Así como para el cuerpo se deben seguir las prescripciones de los médicos y de los maestros de gimnasia, de otro modo se corre el riesgo de echar a perder la salud, así también, y con doble cuidado, se ha de procurar mantener intacta nuestra mejor parte, es decir, el alma, perseverando, fieles a aquellos principios en que nos inspiramos para distinguir lo justo de lo injusto y el mal del bien. ¿No ha afirmado siempre Sócrates que la justicia es lo que tiene más valor en la vida del hombre? ¿Y que el hombre por ningún precio debe ser injusto, ni siquiera para con aquel que le ha causado injusticia? ¿Y que no debe devolverse mal por mal? Sí. Critón se ve obligado a admitirlo. Convendría, pues, examinar si, ante la justicia, sería cosa buena o mala que Sócrates huyese, sustrayéndose al castigo que la ley le imponía. ¿No causaría en tal caso un perjuicio al ordenamiento de la patria? Imagina, en efecto, Sócrates que, al salir de la prisión, las leyes le saldrían al encuentro, reprochándole haber querido destruirlas, destruyendo con ellas al estado. ¿No son acaso ellas, las leyes, las que lo han creado tal cual es? ¿No han presidido ellas su nacimiento y educación? ¿No es él, pues, una criatura suya? ¿No les debe el respeto que se debe a los padres que nos han educado? ¿No las había él aceptado de buen grado, habiendo podido irse a Atenas con todos sus bienes de no haber sido ellas de su agrado? ¿No tiene acaso para con ellas obligaciones mayores que todos los demás ciudadanos, él que, como filósofo, se ha complacido en obedecerlas sin provecho e incluso ha rehusado, en el proceso, hacerse condenar al destierro? ¿Podría él reanudar su misión entre otros pueblos, predicando la observancia de la virtud y de la justicia, después de haber despreciado las leyes de la patria, antes libremente aceptadas? ¿No sería esto vergonzoso? ¿No causaría un daño gravísimo a la patria y a sí mismo, presentándose a los otros pueblos como evasor de leyes y rebelde? Mejor es que se presente en el Hades con la conciencia íntegra del hombre virtuoso, y aun con la aureola de quien muere injustamente condenado, no por culpa de las leyes, sino por la envidia de los hombres.

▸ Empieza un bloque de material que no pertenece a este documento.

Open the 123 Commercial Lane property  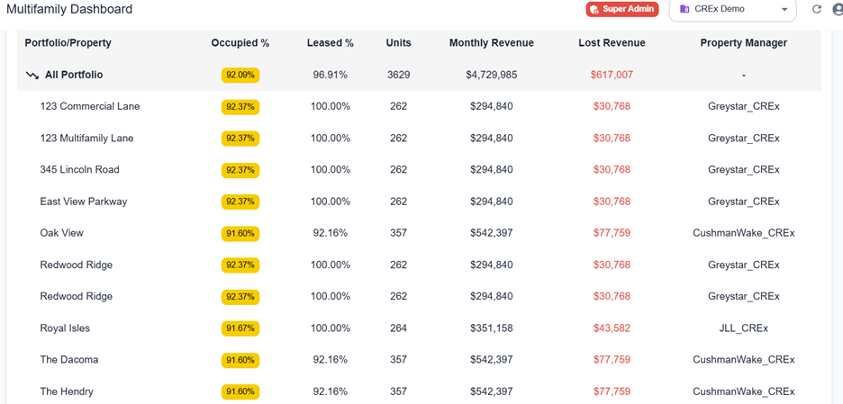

Eso es lo que Sócrates imagina le dirían las leyes patrias, y él no puede dejar de obedecerlas. Critón debería convencerse también de la justicia de esta conducta: entonces él, desistiendo de sus proposiciones, se entrega al iluminado juicio de Sócrates. Este sublime diálogo, que nos muestra la figura de Sócrates en el vivo atractivo de su simplicidad y grandeza, tiene una ordenada y elegante claridad, animada por un íntimo fervor. [Traducciones de Patricio de Azcárate, en Obras completas, tomo II (Madrid, 1871); de Anacleto Longué y Molpeceres (Madrid, 1880); de Julián Vargas, en Diálogos socráticos (Madrid, 1885) y de Emeterio de Mazorriaga, en Diálogos (Madrid, 1918)].